UTPB hosting Halloween conference

University of Texas Permian Basin Halloween Conference 2024 is set from 9 a.m. to 4 p.m. Oct. 31 in the library event space on campus.

With a theme of “Ghosts,” it includes presentations on short stories, the paranormal, poetry and popular media and the supernatural to name a few.

Presenters come from UTPB, Odessa College, Italy and the United Kingdom. A panel discussion titled “Popular Media and the Supernatural” will include presenters from Midland College. There will be refreshments.

Past themes have included zombies, vampires, doppelgangers and werewolves, Senior Lecturer Jennifer Paxton said.

“They’re basically … seasonally appropriate themes. The idea is, because a lot of people think academic equals boring, and it really is not. Certainly history is my field, and you can study the history of literally anything. There are historians who use comic books as their sources to look at pop culture. … Anything and everything that interests anyone has a history, and looking at the history, the literature, the psychology of these topics can be really interesting. You can learn some really interesting things. It’s a worthwhile field of study, but it’s also just fun. It’s a good event, I think,” Paxton said.

The fifth annual event is meant to be fun, but also show that scholarly research and thinking about things in a scholarly way can be fun.

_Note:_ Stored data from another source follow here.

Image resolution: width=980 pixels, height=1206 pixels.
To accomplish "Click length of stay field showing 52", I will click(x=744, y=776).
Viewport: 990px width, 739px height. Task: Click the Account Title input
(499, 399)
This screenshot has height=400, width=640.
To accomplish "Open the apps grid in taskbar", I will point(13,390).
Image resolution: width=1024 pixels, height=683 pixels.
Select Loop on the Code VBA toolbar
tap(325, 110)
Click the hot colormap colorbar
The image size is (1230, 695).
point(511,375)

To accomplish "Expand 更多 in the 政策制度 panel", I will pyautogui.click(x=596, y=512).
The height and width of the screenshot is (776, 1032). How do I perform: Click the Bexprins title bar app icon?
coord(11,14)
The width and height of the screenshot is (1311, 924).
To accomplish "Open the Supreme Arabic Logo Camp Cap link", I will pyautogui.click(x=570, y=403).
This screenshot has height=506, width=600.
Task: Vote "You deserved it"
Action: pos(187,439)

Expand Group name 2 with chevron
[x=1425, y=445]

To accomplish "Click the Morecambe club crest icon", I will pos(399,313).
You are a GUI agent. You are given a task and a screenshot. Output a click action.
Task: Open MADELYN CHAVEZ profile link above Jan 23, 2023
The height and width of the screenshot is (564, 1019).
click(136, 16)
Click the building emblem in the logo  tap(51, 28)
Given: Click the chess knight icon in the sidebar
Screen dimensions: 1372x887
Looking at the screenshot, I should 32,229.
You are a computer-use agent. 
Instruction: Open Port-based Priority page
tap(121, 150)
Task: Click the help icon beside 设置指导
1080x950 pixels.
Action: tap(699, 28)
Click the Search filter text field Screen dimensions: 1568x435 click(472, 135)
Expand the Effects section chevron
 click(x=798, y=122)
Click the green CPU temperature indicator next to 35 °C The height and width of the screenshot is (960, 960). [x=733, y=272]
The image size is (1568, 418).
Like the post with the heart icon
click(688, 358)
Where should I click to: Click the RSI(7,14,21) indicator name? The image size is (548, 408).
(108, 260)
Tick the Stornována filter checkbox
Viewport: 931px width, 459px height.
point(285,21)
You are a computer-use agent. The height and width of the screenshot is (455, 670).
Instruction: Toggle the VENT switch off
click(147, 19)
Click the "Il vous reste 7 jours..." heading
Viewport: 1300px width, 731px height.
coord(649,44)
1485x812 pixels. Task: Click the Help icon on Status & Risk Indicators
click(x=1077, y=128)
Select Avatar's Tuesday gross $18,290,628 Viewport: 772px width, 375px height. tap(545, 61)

UTPB didn’t have one last year.

“I’m presenting. I’m doing one about the Fox sisters who in the mid-1800s basically kicked off spiritualism. It started with a prank that they were playing on their parents, where they were making these knocking sounds, and their parents were saying, oh, this is so spooky. They thought they were ghosts, and the sisters just went with it,” Paxton said.

“The oldest sister realized that there was a lot of potential in this, so she kind of took the helm, and they made it into this whole huge thing of performances on stage,” Paxton said.

The sisters created the stereotypical haunting with knocking, things moving and objects being thrown at people. She added that it’s kind of like the things shown on ghost hunting shows.

“They kind of shaped that, and they also set up the classic communicating with ghosts, but science kind of methodology. They would ask questions, and they would get raps and response,” she said.

This is the first year that Paxton has headed up the Halloween Conference effort.

“I’m glad that it’s going to make, that we’re going to have enough proposals to actually get it off the ground … Ideally, it’ll get bigger next year,” Paxton said.

She would encourage everyone to check out the event.

“It’s just come and go. Come and get a couple cookies and listen to what you want and then go about your day. It should be fun, and it should be pretty accessible, too. It’s not intended only for rarefied scholars,” Paxton said.